PROBLEM 1 » List every person named in the post below about Mike Dunleavy's coaching career.
PROBLEM 2 » In the post about Mike Dunleavy's coaching career, what does Magic Johnson do with the playbook?
PROBLEM 3 » Carry on the post about Mike Dunleavy's coaching career from its last sentence.
** Start EXTRACT TO READ **
3) The Blazers. This is when Dunleavy already had his feet wet, was given much of the control, and set the tone for his coaching style. He accumulated A LOT of talent. 
--------------------------------------------------------------------------------



For the record:

*The Lakers*: At the beach, Mike Dunleavy hands the playbook to Magic Johnson, who promptly tosses it into the ocean, points to his head and says, "This is the playbook." After two seasons, Mike Dunleavy leaves the Lakers for Milwaukee where he becomes coach and general manager.

_What We Learn From This_: The playbook will never be in Shaun Livingston's head. Mike Dunleavy's ultimate goal is to become coach and general manager of the Clippers.

*Milwaukee*: Mike Dunleavy drafts good players (Ray Allen, Vin Baker, etc.) but does such a bad job and is forced to choose between coaching and being general manager. He opts to become general manager where he then hires Chris Ford, who Milwaukee fans bemoan is a carbon copy of Dunleavy.

_What We Learn From This_: After Mike Dunleavy supplants Elgin Baylor as general manager, he'll attempt to do both coaching and being general manager. Forced to choose between the two jobs after doing such a lousy job, he hires Chris Ford, who Clipper fans bemoan is a retread and failed former Clipper coach.
** End EXTRACT TO READ **
** Start INFORMATION GIVEN **
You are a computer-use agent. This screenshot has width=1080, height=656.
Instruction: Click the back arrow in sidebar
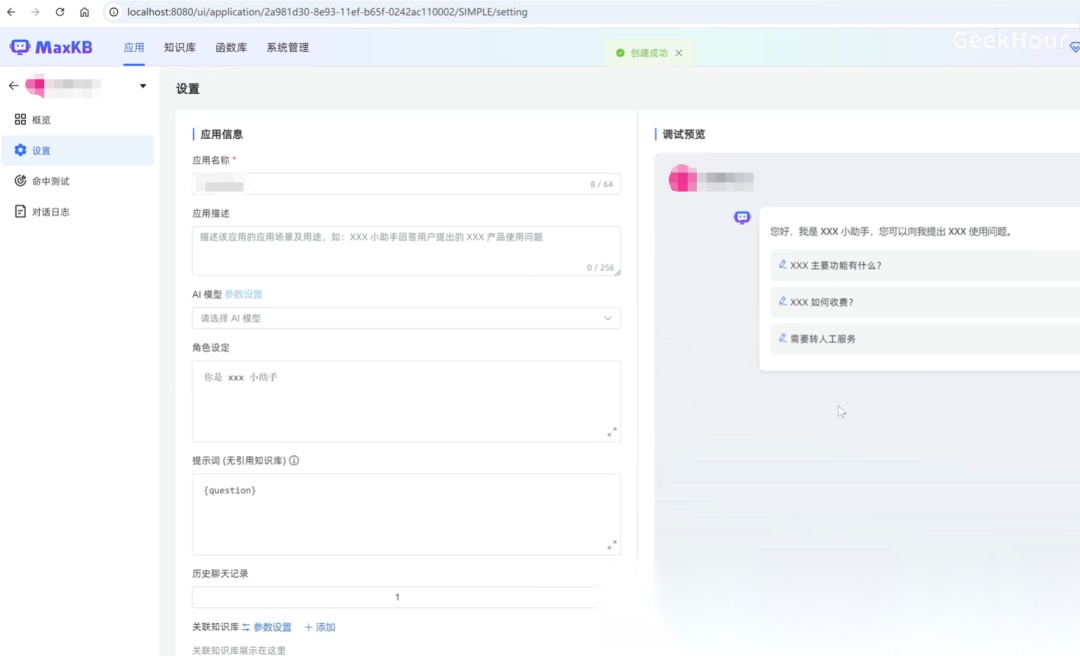[x=13, y=86]
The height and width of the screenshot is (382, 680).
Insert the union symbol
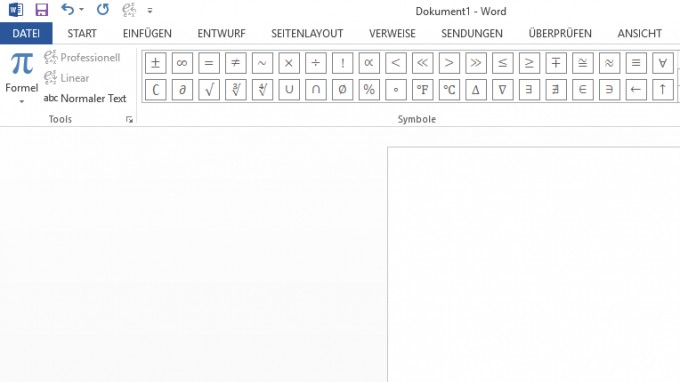coord(289,90)
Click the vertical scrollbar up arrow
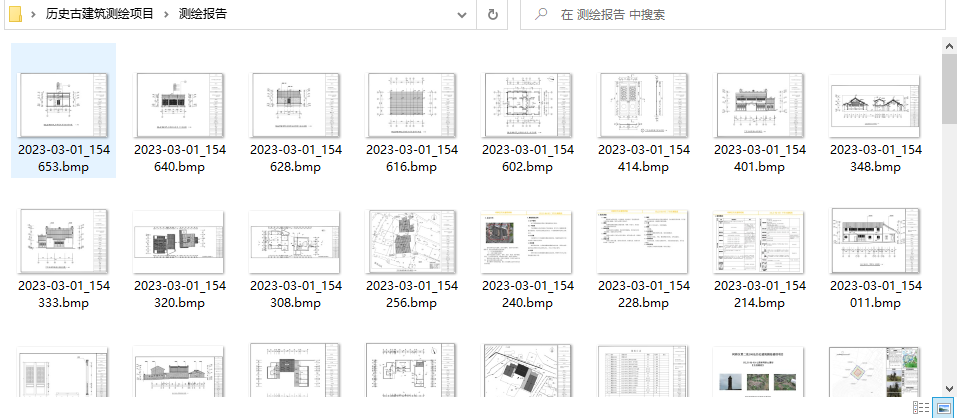This screenshot has height=418, width=957. [949, 45]
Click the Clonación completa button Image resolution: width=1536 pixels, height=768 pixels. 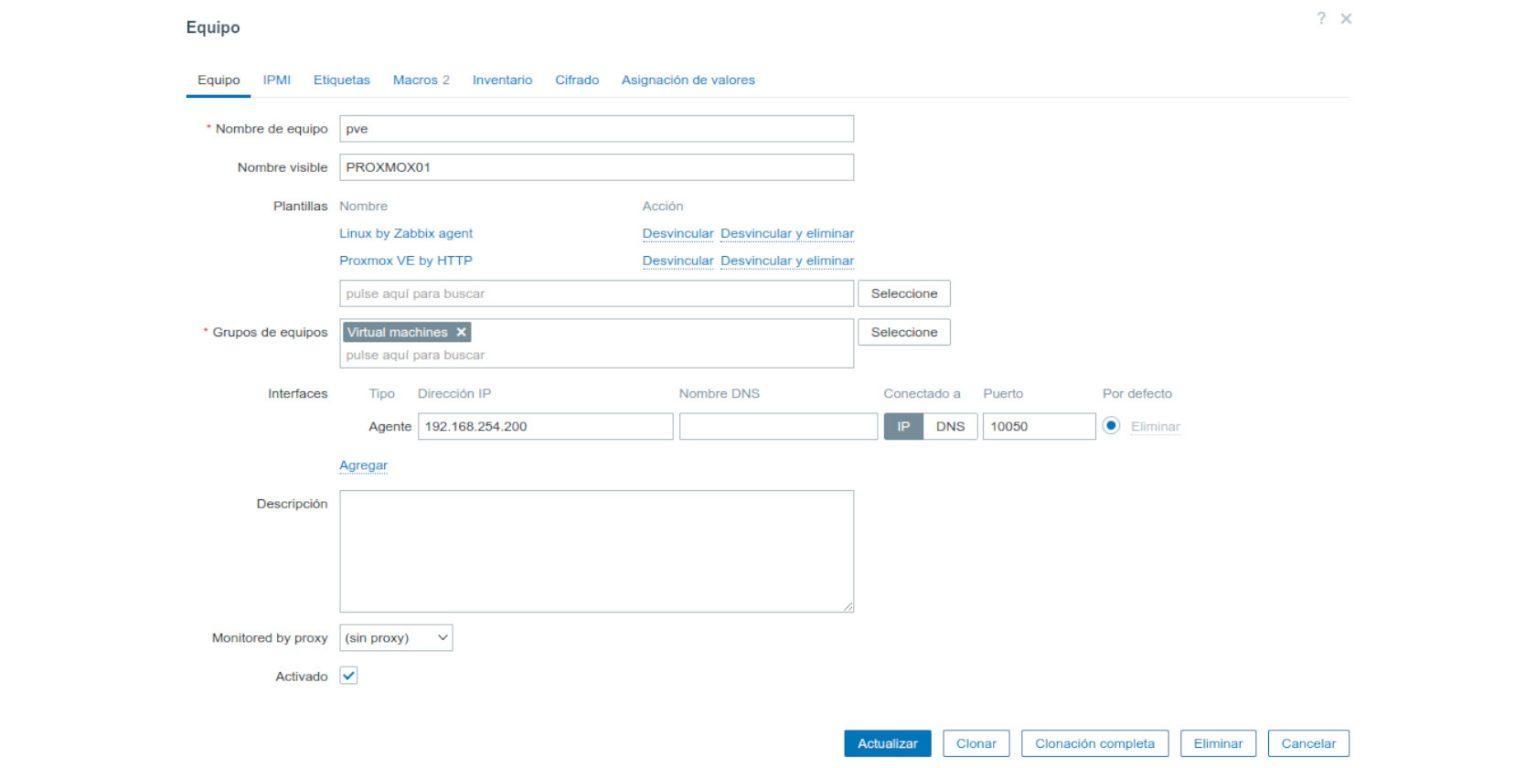1095,743
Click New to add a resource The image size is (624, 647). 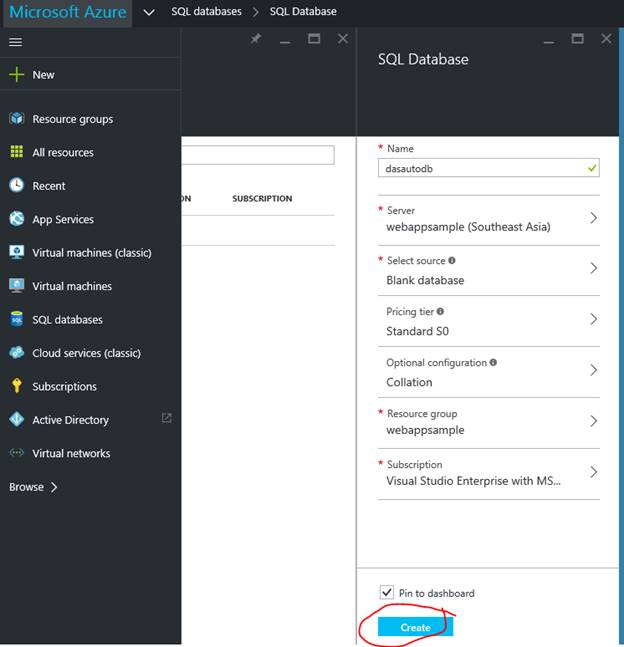click(x=43, y=75)
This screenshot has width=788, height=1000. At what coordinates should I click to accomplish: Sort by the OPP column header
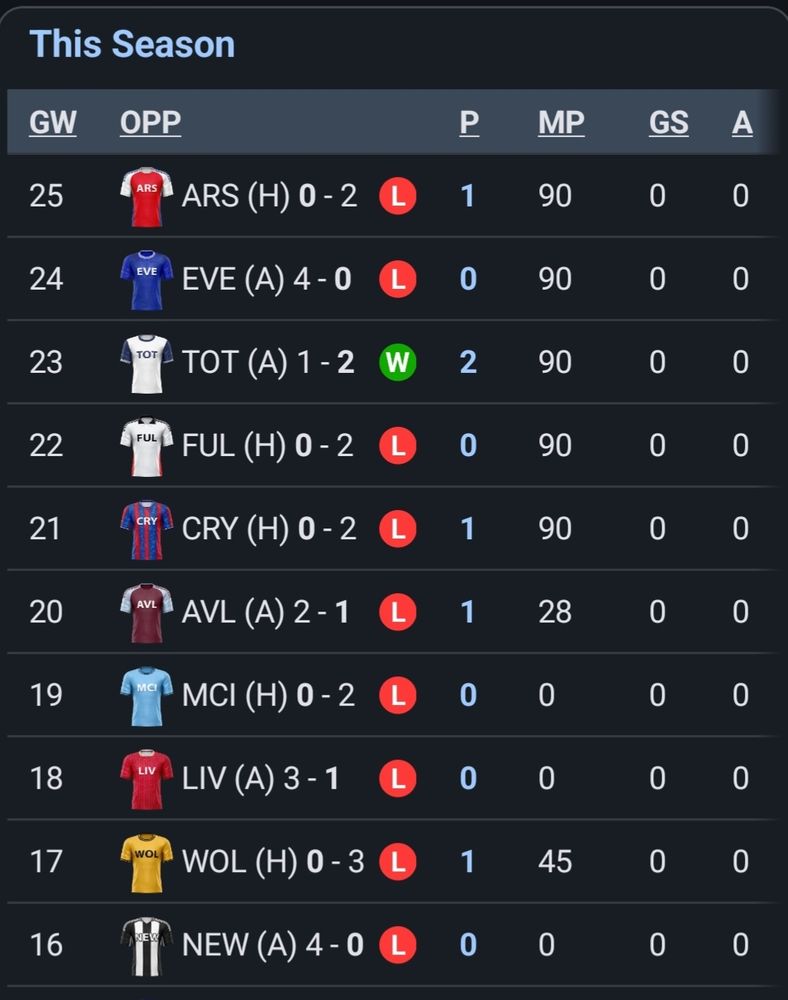click(x=150, y=122)
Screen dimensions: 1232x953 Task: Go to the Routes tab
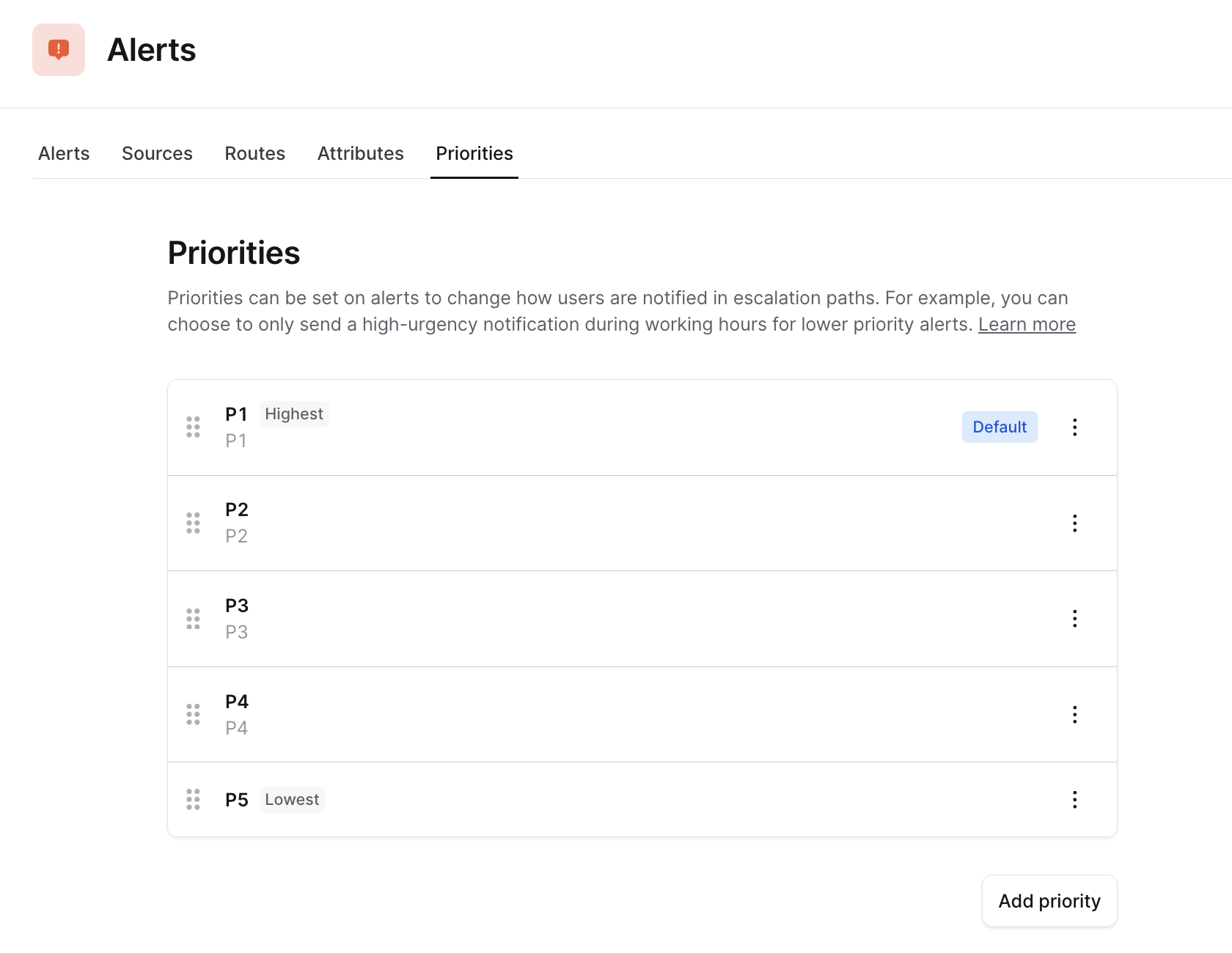click(x=254, y=153)
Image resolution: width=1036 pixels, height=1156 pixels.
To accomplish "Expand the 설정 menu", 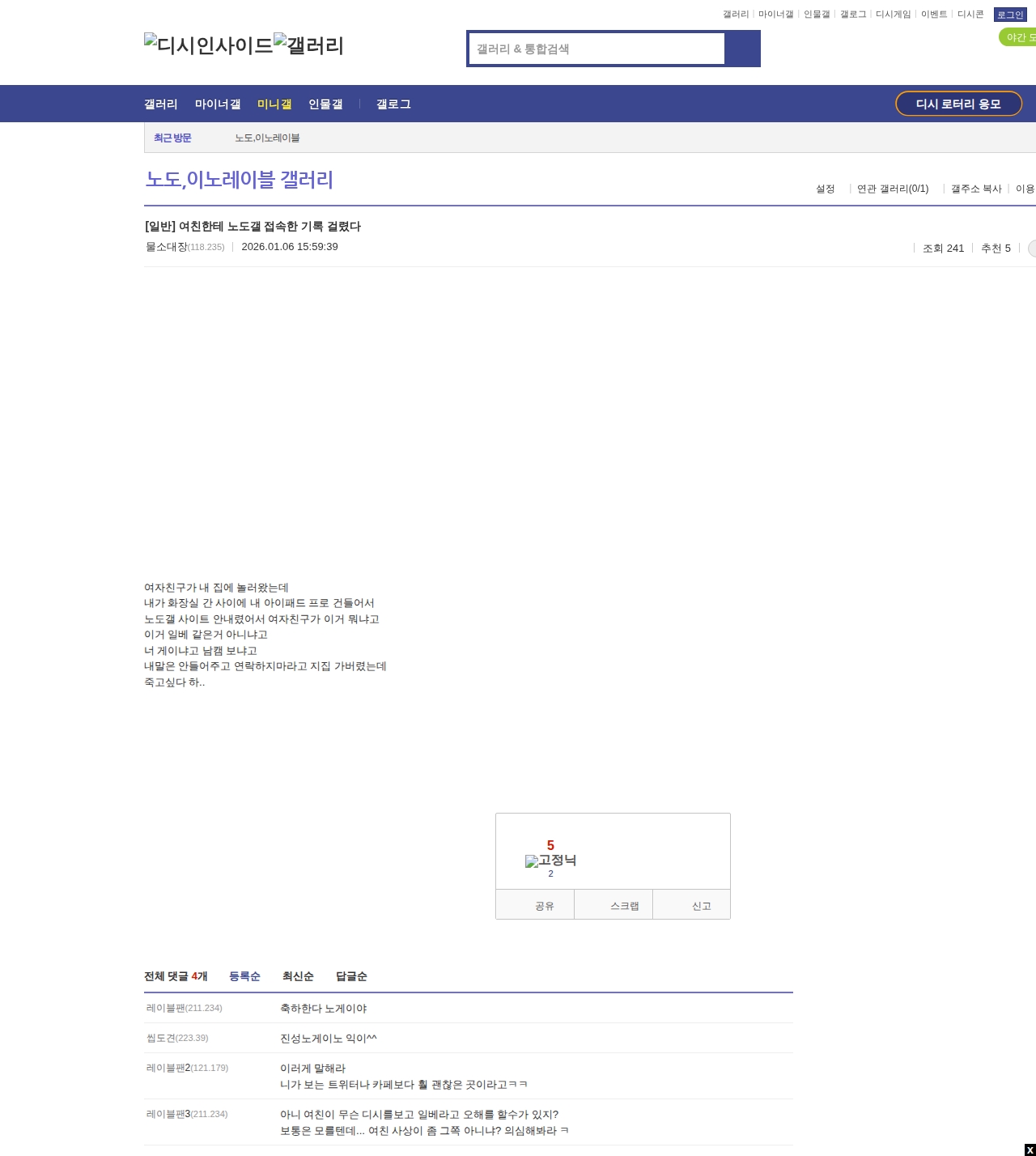I will tap(825, 189).
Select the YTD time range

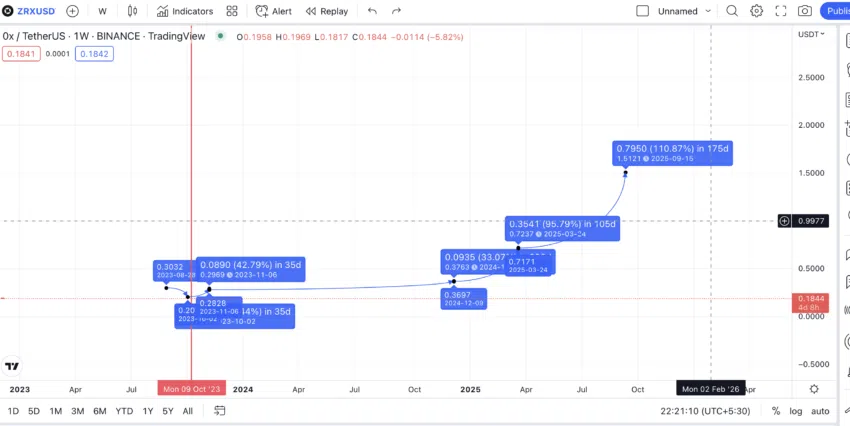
** End INFORMATION GIVEN **
FINAL RESULT 1 » Mike Dunleavy, Magic Johnson, Shaun Livingston, Ray Allen, Vin Baker, Chris Ford, Elgin Baylor

FINAL RESULT 2 » He tosses it into the ocean.

FINAL RESULT 3 »
*Portland*: Mike Dunleavy got Paul Allen to spend a ton of money on players that he needed. Portland is just now pulling themselves out of the luxury tax threshold. With so many players needing minutes, he went into an artificial platoon, alienating offensive minded team leader Damon Stoudamire by benching him in the fourth quarter in favor of defensive minded Greg Anthony. He kept high school-to-the-pros Jermaine O'Neal buried on the end of the bench and later had him traded for Dale Davis. Portland never recovered from that one. Mike Dunleavy also had players mutiny over his stagnant offense. He loosened the reins for a bit, watched his team go on a winning streak and then promptly tightened the reins again. He had the concomitant squat against the Lakers in the fourth quarter of the NBA Western Conference Finals.

_What We Learn From This_: History repeats itself. Mike Dunleavy was able to get both Paul Allen and Donald T. Sterling to open their wallets. Corey Maggette's situation is eerily similar to Damon Stoudamire's. The whole Maggette-Ross thing is similar to Stoudamire-Anthony (although Stoudamire did retain his start job for awhile before being buried at the end of the bench). Dunleavy's inability to develop or find minutes for Jermaine O'Neal is similar to Yaroslav Korolev's


----------



## qross1fan (Dec 28, 2004)

*Deal Not Done?*

Deal not done?

Link


> LOS ANGELES - The Clippers are still negotiating with coach Mike Dunleavy about a contract extension and on Tuesday called a published report saying that a deal was reached premature.
> 
> "There has been no change with coach's status," Clippers communications director Rob Raichlen said. "And it's always been our policy to not comment during negotiations."


----------



## Weasel (Oct 18, 2003)

*Re: Deal Not Done?*



qross1fan said:


> Deal not done?
> 
> Link


I believe they are still working on the bonuses. The contract length and price seem to be done.


----------



## leidout (Jul 13, 2005)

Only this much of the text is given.